*** Selected extract Section Begins ***
The Tunza Family Health Network was established in December 2008 to serve vulnerable and underserved populations in Kenya. The network comprised select medical practitioners who had an existing and licensed private practice offering primary health care services to the community.
Population Services Kenya (PS Kenya) used a social franchising model by entering into contractual agreements with health providers to deliver a specified package of franchised services and value propositions in accordance with franchise standards under a common brand.
The network then had a membership of 415 privately owned clinics across Kenya’s 47 counties.
Family Planning, with a focus on the more cost-effective, long-term, and reversible methods such as intrauterine devices (IUCDs) and implants, was the flagship of Tunza services after inception. However, with time, PS Kenya integrated other services into the network; these included Cervical Cancer Screening and Preventative Treatment (CCS&PT), Safe Motherhood, HIV Testing and Counseling (HTC), HIV Care and Treatment, Integrated Management of Childhood Illnesses – IMCI (Malaria, Diarrhea, Pneumonia), Immunization, Tuberculosis screening and treatment, Hypertension, and Voluntary Male Medical Circumcision (VMMC).
*** Selected extract Section Ends ***
> Tasks to complete:
- a) Summarize the passage on the Tunza Family Health Network in two sentences.
- b) Retype the stretch of the passage on the Tunza Family Health Network from "The Tunza Family" through "Kenya’s 47 counties.", keeping every word and mark unchanged.
*** Data shown Section Begins ***
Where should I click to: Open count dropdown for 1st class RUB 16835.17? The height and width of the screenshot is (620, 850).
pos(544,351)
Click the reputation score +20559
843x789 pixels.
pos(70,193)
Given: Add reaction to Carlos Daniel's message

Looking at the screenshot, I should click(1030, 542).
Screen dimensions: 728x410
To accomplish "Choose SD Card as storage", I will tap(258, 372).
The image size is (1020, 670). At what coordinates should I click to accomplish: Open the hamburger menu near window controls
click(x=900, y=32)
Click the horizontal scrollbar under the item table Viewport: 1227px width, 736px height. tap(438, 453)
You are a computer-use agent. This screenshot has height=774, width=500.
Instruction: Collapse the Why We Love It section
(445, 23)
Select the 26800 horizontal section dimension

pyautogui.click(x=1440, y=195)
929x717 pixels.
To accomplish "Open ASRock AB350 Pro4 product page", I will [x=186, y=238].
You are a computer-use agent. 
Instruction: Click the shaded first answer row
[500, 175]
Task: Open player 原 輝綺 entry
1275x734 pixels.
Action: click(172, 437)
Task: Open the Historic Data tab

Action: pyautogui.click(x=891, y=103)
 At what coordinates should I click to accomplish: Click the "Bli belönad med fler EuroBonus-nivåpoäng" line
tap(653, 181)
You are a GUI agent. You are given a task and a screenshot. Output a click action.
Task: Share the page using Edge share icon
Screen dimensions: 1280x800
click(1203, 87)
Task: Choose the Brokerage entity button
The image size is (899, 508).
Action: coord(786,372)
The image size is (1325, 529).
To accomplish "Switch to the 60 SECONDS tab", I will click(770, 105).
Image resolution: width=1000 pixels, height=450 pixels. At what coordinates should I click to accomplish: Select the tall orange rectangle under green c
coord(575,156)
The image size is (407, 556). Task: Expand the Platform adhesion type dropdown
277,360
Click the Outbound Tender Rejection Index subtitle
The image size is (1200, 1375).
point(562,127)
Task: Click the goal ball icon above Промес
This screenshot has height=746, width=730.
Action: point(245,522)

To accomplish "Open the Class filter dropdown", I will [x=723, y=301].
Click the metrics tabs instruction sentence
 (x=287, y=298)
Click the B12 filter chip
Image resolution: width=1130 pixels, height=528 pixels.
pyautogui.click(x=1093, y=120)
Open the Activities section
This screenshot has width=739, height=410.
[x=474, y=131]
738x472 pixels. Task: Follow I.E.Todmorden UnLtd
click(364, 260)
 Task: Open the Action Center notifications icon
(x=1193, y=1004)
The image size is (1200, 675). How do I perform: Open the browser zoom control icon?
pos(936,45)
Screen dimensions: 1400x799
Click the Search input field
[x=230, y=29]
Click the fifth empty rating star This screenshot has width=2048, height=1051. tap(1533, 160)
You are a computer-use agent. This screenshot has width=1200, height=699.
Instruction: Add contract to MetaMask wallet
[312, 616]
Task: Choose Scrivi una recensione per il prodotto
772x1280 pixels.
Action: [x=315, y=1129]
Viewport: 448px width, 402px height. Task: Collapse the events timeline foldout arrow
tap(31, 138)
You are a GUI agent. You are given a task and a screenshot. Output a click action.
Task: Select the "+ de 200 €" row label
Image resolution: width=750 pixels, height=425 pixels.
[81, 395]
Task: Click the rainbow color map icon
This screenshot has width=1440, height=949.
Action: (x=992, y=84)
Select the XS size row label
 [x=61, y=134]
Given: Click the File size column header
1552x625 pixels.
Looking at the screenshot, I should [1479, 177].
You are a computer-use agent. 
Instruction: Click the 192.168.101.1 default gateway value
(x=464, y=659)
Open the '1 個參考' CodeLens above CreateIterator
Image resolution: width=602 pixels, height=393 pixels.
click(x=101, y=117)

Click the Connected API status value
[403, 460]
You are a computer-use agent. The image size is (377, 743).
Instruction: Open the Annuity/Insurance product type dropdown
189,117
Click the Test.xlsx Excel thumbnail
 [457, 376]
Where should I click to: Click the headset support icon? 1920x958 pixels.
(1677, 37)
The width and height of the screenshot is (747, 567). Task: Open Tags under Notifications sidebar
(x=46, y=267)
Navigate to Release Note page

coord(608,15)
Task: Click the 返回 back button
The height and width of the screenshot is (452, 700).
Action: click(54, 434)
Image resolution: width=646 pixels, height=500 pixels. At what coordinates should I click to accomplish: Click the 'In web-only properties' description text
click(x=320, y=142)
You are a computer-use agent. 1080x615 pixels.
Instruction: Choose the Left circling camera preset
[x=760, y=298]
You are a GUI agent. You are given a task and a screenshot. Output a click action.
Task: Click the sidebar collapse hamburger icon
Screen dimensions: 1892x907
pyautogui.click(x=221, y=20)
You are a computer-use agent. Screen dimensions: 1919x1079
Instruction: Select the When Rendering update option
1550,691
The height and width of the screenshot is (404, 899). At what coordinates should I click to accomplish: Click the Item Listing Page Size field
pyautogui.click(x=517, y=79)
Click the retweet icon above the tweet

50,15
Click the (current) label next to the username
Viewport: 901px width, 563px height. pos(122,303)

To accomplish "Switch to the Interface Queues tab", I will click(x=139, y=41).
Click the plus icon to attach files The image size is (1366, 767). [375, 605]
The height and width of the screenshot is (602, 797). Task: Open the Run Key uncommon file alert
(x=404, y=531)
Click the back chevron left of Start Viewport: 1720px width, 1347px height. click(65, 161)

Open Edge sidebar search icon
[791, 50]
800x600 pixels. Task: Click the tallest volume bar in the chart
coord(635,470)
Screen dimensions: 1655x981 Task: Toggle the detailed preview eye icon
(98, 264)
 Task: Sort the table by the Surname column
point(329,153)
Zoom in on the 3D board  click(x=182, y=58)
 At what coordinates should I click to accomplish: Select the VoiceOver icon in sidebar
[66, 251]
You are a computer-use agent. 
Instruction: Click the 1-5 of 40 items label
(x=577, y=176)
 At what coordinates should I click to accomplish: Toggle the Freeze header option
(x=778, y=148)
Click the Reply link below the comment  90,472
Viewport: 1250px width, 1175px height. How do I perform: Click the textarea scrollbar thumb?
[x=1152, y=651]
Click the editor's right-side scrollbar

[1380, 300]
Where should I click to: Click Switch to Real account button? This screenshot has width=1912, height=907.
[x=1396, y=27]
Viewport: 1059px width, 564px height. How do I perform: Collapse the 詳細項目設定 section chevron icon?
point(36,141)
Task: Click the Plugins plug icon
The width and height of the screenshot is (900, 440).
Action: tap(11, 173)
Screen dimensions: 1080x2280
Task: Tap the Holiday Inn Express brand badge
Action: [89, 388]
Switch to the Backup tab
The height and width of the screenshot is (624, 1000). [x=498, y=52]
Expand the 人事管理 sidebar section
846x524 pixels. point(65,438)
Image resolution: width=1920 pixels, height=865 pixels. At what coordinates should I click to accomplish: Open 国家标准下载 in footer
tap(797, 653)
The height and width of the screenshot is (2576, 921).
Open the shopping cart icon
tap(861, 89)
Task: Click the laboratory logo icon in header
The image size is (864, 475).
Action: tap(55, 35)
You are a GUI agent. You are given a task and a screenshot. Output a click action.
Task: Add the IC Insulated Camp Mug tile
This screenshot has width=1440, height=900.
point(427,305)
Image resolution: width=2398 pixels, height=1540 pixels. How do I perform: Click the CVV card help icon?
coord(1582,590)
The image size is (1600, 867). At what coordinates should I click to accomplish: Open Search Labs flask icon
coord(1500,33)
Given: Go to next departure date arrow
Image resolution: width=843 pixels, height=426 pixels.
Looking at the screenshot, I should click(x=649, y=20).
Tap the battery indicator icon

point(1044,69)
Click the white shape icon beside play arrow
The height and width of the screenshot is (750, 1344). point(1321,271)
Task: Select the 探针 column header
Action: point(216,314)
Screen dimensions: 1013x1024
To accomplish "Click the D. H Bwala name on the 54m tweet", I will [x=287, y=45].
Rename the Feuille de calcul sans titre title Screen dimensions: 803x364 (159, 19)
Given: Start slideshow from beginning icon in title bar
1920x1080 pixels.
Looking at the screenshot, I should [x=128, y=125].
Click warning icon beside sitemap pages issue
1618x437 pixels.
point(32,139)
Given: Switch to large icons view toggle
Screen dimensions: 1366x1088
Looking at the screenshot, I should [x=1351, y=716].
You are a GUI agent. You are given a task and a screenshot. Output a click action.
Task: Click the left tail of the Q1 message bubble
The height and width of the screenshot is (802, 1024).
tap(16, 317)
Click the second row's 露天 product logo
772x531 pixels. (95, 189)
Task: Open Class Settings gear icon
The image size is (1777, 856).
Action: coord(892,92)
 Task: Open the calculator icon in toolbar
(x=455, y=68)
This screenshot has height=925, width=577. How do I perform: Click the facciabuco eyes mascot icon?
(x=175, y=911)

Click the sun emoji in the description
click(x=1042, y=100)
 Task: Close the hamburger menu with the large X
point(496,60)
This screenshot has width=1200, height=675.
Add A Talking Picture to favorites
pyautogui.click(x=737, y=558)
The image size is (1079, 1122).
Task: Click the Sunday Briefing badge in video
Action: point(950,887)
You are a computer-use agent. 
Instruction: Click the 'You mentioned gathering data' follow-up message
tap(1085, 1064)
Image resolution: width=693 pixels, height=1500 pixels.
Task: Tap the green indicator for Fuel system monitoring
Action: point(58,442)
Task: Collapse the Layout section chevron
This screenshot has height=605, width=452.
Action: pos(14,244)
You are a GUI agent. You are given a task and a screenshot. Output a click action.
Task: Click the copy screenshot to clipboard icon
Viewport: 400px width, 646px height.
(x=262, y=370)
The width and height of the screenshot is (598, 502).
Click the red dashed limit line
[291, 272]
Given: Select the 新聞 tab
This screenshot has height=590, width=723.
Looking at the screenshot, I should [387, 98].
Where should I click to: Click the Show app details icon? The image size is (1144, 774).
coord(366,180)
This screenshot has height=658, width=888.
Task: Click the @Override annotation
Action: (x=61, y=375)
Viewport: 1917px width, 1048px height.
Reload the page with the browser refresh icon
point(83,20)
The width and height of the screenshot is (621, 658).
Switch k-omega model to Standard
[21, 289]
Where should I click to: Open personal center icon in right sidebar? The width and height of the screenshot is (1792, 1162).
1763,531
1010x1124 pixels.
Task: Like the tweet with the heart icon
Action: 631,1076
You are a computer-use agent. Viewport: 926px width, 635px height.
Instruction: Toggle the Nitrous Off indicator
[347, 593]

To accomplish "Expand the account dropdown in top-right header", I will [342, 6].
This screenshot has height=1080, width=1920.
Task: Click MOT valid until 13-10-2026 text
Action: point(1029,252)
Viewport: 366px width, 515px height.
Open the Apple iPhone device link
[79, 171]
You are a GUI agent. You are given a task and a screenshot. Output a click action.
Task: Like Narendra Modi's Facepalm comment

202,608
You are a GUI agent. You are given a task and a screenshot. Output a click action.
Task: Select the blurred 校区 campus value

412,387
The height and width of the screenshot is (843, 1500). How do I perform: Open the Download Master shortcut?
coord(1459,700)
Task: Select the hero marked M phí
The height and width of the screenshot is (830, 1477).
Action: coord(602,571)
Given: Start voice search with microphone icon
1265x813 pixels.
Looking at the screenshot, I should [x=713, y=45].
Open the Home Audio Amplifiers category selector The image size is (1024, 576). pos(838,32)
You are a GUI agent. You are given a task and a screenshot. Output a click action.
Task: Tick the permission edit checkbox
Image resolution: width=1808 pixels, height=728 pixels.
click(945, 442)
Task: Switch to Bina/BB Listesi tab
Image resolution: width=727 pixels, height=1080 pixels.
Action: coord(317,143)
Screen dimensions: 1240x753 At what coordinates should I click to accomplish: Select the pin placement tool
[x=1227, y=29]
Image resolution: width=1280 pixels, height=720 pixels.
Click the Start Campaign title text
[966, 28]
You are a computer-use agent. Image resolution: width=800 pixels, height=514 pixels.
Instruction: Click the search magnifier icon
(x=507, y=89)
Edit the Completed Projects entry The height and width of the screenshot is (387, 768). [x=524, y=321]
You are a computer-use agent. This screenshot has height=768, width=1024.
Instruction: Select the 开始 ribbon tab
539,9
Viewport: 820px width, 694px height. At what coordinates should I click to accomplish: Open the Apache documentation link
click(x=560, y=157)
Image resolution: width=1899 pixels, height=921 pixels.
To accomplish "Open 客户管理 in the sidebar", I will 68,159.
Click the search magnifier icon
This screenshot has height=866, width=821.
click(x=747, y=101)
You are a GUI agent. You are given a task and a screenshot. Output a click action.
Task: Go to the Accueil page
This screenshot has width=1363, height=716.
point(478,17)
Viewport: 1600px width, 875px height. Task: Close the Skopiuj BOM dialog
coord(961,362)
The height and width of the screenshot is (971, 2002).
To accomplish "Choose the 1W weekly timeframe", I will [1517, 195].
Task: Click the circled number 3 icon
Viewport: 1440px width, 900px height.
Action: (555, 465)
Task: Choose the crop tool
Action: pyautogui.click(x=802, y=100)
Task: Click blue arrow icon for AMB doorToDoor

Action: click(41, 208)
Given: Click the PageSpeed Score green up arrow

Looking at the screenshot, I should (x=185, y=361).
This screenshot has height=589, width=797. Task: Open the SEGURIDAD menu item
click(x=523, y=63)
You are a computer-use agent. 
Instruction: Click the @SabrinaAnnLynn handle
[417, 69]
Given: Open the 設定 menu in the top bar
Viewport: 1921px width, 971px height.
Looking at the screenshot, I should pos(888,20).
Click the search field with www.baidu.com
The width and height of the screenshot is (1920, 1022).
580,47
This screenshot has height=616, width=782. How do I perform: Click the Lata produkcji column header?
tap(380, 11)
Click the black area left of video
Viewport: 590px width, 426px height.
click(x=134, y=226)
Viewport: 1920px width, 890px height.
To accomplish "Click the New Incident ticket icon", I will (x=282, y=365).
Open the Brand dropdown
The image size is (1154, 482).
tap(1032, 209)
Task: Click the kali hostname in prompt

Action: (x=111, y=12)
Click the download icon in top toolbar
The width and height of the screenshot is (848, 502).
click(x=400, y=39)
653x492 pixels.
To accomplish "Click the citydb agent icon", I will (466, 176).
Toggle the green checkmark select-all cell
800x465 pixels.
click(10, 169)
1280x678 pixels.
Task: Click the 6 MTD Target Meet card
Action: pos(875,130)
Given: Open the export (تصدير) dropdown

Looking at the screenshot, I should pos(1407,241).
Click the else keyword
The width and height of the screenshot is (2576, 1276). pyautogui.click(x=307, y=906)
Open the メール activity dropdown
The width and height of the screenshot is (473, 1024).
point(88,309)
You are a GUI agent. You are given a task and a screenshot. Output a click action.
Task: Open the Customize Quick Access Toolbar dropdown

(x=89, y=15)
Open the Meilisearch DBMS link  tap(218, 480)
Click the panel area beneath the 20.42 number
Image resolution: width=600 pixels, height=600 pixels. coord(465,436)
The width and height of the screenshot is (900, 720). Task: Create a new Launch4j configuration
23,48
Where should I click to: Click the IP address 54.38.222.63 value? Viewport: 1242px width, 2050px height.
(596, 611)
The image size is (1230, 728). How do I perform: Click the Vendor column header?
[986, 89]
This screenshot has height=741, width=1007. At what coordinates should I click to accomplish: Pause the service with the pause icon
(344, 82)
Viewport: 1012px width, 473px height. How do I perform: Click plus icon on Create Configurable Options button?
*** Data shown Section Ends ***
> Solutions:
- a) The Tunza Family Health Network was established in December 2008 to serve vulnerable and underserved populations in Kenya, and Population Services Kenya ran it as a social franchise by contracting licensed private practitioners to deliver set services under a common brand, reaching 415 privately owned clinics across Kenya's 47 counties. Family planning, especially long-term reversible methods, was its flagship service at first, and other services such as cervical cancer screening, HIV testing and treatment, immunization, tuberculosis care, and hypertension were later added.

- b)
The Tunza Family Health Network was established in December 2008 to serve vulnerable and underserved populations in Kenya. The network comprised select medical practitioners who had an existing and licensed private practice offering primary health care services to the community.
Population Services Kenya (PS Kenya) used a social franchising model by entering into contractual agreements with health providers to deliver a specified package of franchised services and value propositions in accordance with franchise standards under a common brand.
The network then had a membership of 415 privately owned clinics across Kenya’s 47 counties.